▶ [Provided entries]

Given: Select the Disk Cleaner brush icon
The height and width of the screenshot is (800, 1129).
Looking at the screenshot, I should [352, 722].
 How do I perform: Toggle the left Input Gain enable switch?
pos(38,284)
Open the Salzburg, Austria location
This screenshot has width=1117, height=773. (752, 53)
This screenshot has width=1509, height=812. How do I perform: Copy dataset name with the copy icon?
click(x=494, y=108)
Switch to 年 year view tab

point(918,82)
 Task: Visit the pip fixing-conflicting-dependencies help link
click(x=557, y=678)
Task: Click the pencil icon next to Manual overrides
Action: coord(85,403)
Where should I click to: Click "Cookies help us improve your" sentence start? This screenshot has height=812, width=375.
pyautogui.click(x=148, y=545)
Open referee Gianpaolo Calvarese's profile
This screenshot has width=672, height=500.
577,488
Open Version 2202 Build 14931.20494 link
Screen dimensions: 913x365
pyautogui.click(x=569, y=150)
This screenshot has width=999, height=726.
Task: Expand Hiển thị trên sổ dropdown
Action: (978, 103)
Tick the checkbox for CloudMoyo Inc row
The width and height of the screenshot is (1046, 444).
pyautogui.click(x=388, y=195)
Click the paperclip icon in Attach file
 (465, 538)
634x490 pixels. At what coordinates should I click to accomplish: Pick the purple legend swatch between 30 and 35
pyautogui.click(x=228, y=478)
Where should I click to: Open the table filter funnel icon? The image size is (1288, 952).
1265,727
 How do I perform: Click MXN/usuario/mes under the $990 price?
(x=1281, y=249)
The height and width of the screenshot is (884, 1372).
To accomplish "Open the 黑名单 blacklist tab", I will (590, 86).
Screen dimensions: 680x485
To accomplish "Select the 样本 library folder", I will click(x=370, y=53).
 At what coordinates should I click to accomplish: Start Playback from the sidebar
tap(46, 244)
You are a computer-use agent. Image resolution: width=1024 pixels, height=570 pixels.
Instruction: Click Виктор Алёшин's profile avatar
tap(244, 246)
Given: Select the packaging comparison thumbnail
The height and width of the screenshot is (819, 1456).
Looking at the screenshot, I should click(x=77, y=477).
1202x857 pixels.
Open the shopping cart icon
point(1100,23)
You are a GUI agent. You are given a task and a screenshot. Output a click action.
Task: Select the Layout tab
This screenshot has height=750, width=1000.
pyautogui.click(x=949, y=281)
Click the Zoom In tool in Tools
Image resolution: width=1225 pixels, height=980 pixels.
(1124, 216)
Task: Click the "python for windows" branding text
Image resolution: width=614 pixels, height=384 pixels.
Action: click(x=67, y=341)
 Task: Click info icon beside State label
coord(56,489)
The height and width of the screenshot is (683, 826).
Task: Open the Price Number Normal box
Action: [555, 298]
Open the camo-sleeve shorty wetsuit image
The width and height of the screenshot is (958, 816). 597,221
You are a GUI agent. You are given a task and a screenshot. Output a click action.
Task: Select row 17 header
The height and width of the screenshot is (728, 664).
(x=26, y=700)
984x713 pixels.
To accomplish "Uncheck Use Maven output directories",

▶ [Problem statement] Retype every record exactly, omitting nothing.

▶ [Completed exercise]
Given: Select the Disk Cleaner brush icon
The height and width of the screenshot is (800, 1129).
Looking at the screenshot, I should [352, 722].
 How do I perform: Toggle the left Input Gain enable switch?
pos(38,284)
Open the Salzburg, Austria location
This screenshot has width=1117, height=773. (752, 53)
This screenshot has width=1509, height=812. How do I perform: Copy dataset name with the copy icon?
click(x=494, y=108)
Switch to 年 year view tab

point(918,82)
 Task: Visit the pip fixing-conflicting-dependencies help link
click(x=557, y=678)
Task: Click the pencil icon next to Manual overrides
Action: coord(85,403)
Where should I click to: Click "Cookies help us improve your" sentence start? This screenshot has height=812, width=375.
pyautogui.click(x=148, y=545)
Open referee Gianpaolo Calvarese's profile
This screenshot has width=672, height=500.
577,488
Open Version 2202 Build 14931.20494 link
Screen dimensions: 913x365
pyautogui.click(x=569, y=150)
This screenshot has width=999, height=726.
Task: Expand Hiển thị trên sổ dropdown
Action: (978, 103)
Tick the checkbox for CloudMoyo Inc row
The width and height of the screenshot is (1046, 444).
pyautogui.click(x=388, y=195)
Click the paperclip icon in Attach file
 (465, 538)
634x490 pixels. At what coordinates should I click to accomplish: Pick the purple legend swatch between 30 and 35
pyautogui.click(x=228, y=478)
Where should I click to: Open the table filter funnel icon? The image size is (1288, 952).
1265,727
 How do I perform: Click MXN/usuario/mes under the $990 price?
(x=1281, y=249)
The height and width of the screenshot is (884, 1372).
To accomplish "Open the 黑名单 blacklist tab", I will (590, 86).
Screen dimensions: 680x485
To accomplish "Select the 样本 library folder", I will click(x=370, y=53).
 At what coordinates should I click to accomplish: Start Playback from the sidebar
tap(46, 244)
You are a computer-use agent. Image resolution: width=1024 pixels, height=570 pixels.
Instruction: Click Виктор Алёшин's profile avatar
tap(244, 246)
Given: Select the packaging comparison thumbnail
The height and width of the screenshot is (819, 1456).
Looking at the screenshot, I should click(x=77, y=477).
1202x857 pixels.
Open the shopping cart icon
point(1100,23)
You are a GUI agent. You are given a task and a screenshot. Output a click action.
Task: Select the Layout tab
This screenshot has height=750, width=1000.
pyautogui.click(x=949, y=281)
Click the Zoom In tool in Tools
Image resolution: width=1225 pixels, height=980 pixels.
(1124, 216)
Task: Click the "python for windows" branding text
Image resolution: width=614 pixels, height=384 pixels.
Action: click(x=67, y=341)
 Task: Click info icon beside State label
coord(56,489)
The height and width of the screenshot is (683, 826).
Task: Open the Price Number Normal box
Action: [555, 298]
Open the camo-sleeve shorty wetsuit image
The width and height of the screenshot is (958, 816). 597,221
You are a GUI agent. You are given a task and a screenshot. Output a click action.
Task: Select row 17 header
The height and width of the screenshot is (728, 664).
(x=26, y=700)
984x713 pixels.
To accomplish "Uncheck Use Maven output directories",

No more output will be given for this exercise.